Genetic and Cellular Analysis of C. elegans Exposed to Anoxia

缺氧环境下线虫的遗传和细胞分析

• 批准号: 0344144
• 负责人: Pamela Padilla
• 金额: $ 38.86万
• 依托单位: University of North Texas
• 依托单位国家: 美国
• 项目类别: Standard Grant
• 财政年份: 2004
• 资助国家: 美国
• 起止时间: 2004-04-01 至 2007-03-31
• 项目状态: 已结题
• 来源: https://www.nsf.gov/awardsearch/showAward?AWD_ID=0344144&HistoricalAwards=false
• 关键词: Genetic; Cellular; Analysis; C.; elegans

Because eukaryotic organisms require oxygen for life it is probably not surprising that oxygen deprivation influences their growth and development. However, the absence of oxygen during development is not always fatal. It fact, several organisms, including nematodes, zebrafish, brine shrimp, and fruit flies arrest developmental and cell cycle progression in response to oxygen deprivation. The nematode, Caenorhabditis elegans, exposed to anoxia remarkably arrests developmental and cell cycle progression for up to 4 days. This arrest is reversible upon reexposure to oxygen, and is thus referred to as anoxia-induced suspended animation. The conservation of anoxia-induced suspended animation in eukaryotes suggests that reversible arrests have a significant role in organisms. However the phenomenon of anoxia-induced suspended animation has not been well studied and therefore is not understood, The proposed research focuses on how C. elegans embryos survive anoxia. The long-term research goal is to identify and characterize the molecular mechanisms that occur in nematodes to arrest developmental and cellular processes in response to anoxia. A combination of genetic and cell biological studies will be used to test the hypothesis that nematodes have developmentally dependent genetic and cellular mechanisms to survive anoxia. Genes required for nematodes to survive anoxia have been identified and will be further studied at the molecular level. Specifically, the role of spindle checkpoint genes, san-1 and mdf-2, in anoxia induced suspended animation will be investigated. Additionally, expansion of an RNA interference screen will be used to identify additional genes required for embryos to survive anoxia. The proposed project is significant because it will identify genetic pathways required for nematode embryos to survive anoxia. Understanding the effect oxygen deprivation has on organisms will lead to a greater understanding of how the environment effects developing embryos. Finally, the proposed project will integrate research and education by having the involvement of students at both the graduate and undergraduate level.

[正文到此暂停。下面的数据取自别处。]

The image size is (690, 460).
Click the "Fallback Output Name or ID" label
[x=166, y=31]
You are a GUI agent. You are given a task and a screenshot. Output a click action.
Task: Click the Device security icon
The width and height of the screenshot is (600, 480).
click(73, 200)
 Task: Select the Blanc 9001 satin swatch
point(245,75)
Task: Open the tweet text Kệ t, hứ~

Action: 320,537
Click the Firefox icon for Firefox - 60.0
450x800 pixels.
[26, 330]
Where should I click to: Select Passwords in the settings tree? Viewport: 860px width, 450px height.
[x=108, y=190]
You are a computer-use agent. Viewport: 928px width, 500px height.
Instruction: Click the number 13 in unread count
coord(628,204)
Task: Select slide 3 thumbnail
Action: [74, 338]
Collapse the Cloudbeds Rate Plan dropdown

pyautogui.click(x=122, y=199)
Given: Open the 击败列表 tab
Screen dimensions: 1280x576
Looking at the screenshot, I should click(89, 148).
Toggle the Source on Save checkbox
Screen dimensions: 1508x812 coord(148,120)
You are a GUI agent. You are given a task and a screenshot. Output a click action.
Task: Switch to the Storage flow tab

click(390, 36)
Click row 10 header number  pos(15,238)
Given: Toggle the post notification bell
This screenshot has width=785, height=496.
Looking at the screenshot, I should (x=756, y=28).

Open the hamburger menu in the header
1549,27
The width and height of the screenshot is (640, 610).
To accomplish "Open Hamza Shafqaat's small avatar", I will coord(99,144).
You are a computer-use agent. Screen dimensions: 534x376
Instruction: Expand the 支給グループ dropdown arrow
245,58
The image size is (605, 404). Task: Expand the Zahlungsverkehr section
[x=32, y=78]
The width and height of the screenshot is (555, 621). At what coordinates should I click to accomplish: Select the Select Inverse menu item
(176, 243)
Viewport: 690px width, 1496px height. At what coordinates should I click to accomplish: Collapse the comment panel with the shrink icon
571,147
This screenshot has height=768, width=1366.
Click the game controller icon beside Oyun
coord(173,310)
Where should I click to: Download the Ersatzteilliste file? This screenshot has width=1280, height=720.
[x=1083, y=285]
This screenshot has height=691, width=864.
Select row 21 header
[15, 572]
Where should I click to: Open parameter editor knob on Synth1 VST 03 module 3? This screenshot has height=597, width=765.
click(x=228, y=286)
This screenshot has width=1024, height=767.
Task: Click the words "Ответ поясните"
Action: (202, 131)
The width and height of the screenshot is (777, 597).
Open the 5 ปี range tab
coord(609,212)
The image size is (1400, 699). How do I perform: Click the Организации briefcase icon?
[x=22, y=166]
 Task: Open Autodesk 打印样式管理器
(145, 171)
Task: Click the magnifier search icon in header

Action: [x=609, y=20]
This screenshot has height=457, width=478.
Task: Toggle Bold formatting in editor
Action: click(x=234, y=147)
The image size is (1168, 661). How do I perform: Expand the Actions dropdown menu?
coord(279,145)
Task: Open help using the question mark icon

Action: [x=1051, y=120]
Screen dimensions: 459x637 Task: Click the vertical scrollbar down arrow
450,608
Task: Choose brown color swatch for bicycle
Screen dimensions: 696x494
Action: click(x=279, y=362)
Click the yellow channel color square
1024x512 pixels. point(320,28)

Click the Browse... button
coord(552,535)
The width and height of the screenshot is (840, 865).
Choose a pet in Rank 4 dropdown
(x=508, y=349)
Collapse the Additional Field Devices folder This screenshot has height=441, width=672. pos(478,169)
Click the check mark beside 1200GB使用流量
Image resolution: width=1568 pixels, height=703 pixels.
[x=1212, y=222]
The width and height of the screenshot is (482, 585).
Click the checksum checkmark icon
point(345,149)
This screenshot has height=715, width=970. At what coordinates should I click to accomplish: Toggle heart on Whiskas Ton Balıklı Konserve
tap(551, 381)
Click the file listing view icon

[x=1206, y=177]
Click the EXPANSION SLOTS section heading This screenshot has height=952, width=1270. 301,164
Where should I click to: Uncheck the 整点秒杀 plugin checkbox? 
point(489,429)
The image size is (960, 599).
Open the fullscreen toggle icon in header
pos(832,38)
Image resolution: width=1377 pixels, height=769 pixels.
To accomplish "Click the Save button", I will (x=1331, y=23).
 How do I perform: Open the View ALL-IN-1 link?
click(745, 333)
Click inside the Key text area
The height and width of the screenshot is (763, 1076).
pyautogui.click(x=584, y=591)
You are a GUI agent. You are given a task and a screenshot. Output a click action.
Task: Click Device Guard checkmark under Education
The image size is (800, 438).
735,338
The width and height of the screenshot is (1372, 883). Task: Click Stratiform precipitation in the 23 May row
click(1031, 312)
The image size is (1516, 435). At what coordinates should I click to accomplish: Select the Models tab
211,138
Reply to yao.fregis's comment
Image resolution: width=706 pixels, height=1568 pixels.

因为真核生物需要氧气来维持生命，所以缺氧影响它们的生长和发育可能并不奇怪。然而，发育过程中缺氧并不总是致命的。事实上，包括线虫、斑马鱼、盐水虾和果蝇在内的一些生物体在缺氧时会阻止发育和细胞周期的进展。线虫，秀丽隐杆线虫，暴露于缺氧显着逮捕发展和细胞周期进程长达4天。这种停滞在再次暴露于氧气时是可逆的，因此被称为缺氧诱导的假死。缺氧诱导假死在真核生物中的保守性表明可逆性停滞在生物体中具有重要作用。然而，缺氧诱导假死的现象还没有得到很好的研究，因此是不理解的，拟议的研究重点是如何C。线虫胚胎在缺氧环境中存活。长期的研究目标是确定和表征发生在线虫中的分子机制，以阻止发育和细胞过程对缺氧的反应。遗传和细胞生物学研究的组合将被用来测试的假设，线虫有发育依赖的遗传和细胞机制，以生存缺氧。线虫在缺氧条件下生存所需的基因已经被鉴定出来，并将在分子水平上进行进一步的研究。具体而言，纺锤体检查点基因san-1和mdf-2在缺氧诱导的假死中的作用将被研究。此外，RNA干扰筛选的扩展将用于鉴定胚胎在缺氧中存活所需的其他基因。该项目意义重大，因为它将确定线虫胚胎缺氧存活所需的遗传途径。了解缺氧对生物体的影响将有助于更好地了解环境如何影响发育中的胚胎。最后，拟议的项目将通过让研究生和本科生参与来整合研究和教育。